**EXERCISE TASK**
Reproduce the listing below line for line, with no changes.

==== INPUT FOR THIS TASK

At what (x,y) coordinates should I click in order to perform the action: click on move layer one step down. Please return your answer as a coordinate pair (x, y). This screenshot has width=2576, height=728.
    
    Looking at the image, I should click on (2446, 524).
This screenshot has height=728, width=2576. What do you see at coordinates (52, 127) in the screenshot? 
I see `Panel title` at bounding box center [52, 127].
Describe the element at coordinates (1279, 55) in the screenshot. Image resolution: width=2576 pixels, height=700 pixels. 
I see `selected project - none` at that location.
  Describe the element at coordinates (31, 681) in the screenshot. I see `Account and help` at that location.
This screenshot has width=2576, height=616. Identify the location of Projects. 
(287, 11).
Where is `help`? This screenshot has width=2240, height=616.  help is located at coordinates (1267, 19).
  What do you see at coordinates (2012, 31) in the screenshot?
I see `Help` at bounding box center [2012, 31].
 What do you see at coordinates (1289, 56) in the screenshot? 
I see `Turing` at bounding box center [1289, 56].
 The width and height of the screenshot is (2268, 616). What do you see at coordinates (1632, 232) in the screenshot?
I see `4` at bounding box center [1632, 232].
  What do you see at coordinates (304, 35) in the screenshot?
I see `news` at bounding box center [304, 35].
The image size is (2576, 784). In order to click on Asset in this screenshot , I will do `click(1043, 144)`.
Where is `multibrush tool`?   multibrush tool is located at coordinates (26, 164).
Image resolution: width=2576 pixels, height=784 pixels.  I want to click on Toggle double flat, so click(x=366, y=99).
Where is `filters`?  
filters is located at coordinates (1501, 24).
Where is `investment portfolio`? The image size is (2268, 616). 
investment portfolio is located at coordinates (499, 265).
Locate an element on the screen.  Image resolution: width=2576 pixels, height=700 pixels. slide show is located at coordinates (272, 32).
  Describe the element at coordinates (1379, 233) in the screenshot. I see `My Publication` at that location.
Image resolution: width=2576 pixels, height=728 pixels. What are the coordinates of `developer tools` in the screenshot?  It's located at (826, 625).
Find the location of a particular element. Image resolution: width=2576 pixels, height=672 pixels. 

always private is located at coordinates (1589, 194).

========

**SOLVED EXERCISE**
At what (x,y) coordinates should I click in order to perform the action: click on move layer one step down. Please return your answer as a coordinate pair (x, y). This screenshot has width=2576, height=728.
    
    Looking at the image, I should click on (2446, 524).
This screenshot has height=728, width=2576. What do you see at coordinates (52, 127) in the screenshot? 
I see `Panel title` at bounding box center [52, 127].
Describe the element at coordinates (1279, 55) in the screenshot. Image resolution: width=2576 pixels, height=700 pixels. 
I see `selected project - none` at that location.
  Describe the element at coordinates (31, 681) in the screenshot. I see `Account and help` at that location.
This screenshot has width=2576, height=616. Identify the location of Projects. 
(287, 11).
Where is `help`? This screenshot has width=2240, height=616.  help is located at coordinates (1267, 19).
  What do you see at coordinates (2012, 31) in the screenshot?
I see `Help` at bounding box center [2012, 31].
 What do you see at coordinates (1289, 56) in the screenshot? 
I see `Turing` at bounding box center [1289, 56].
 The width and height of the screenshot is (2268, 616). What do you see at coordinates (1632, 232) in the screenshot?
I see `4` at bounding box center [1632, 232].
  What do you see at coordinates (304, 35) in the screenshot?
I see `news` at bounding box center [304, 35].
The image size is (2576, 784). In order to click on Asset in this screenshot , I will do `click(1043, 144)`.
Where is `multibrush tool`?   multibrush tool is located at coordinates (26, 164).
Image resolution: width=2576 pixels, height=784 pixels.  I want to click on Toggle double flat, so click(x=366, y=99).
Where is `filters`?  
filters is located at coordinates (1501, 24).
Where is `investment portfolio`? The image size is (2268, 616). 
investment portfolio is located at coordinates (499, 265).
Locate an element on the screen.  Image resolution: width=2576 pixels, height=700 pixels. slide show is located at coordinates (272, 32).
  Describe the element at coordinates (1379, 233) in the screenshot. I see `My Publication` at that location.
Image resolution: width=2576 pixels, height=728 pixels. What are the coordinates of `developer tools` in the screenshot?  It's located at (826, 625).
Find the location of a particular element. Image resolution: width=2576 pixels, height=672 pixels. 

always private is located at coordinates (1589, 194).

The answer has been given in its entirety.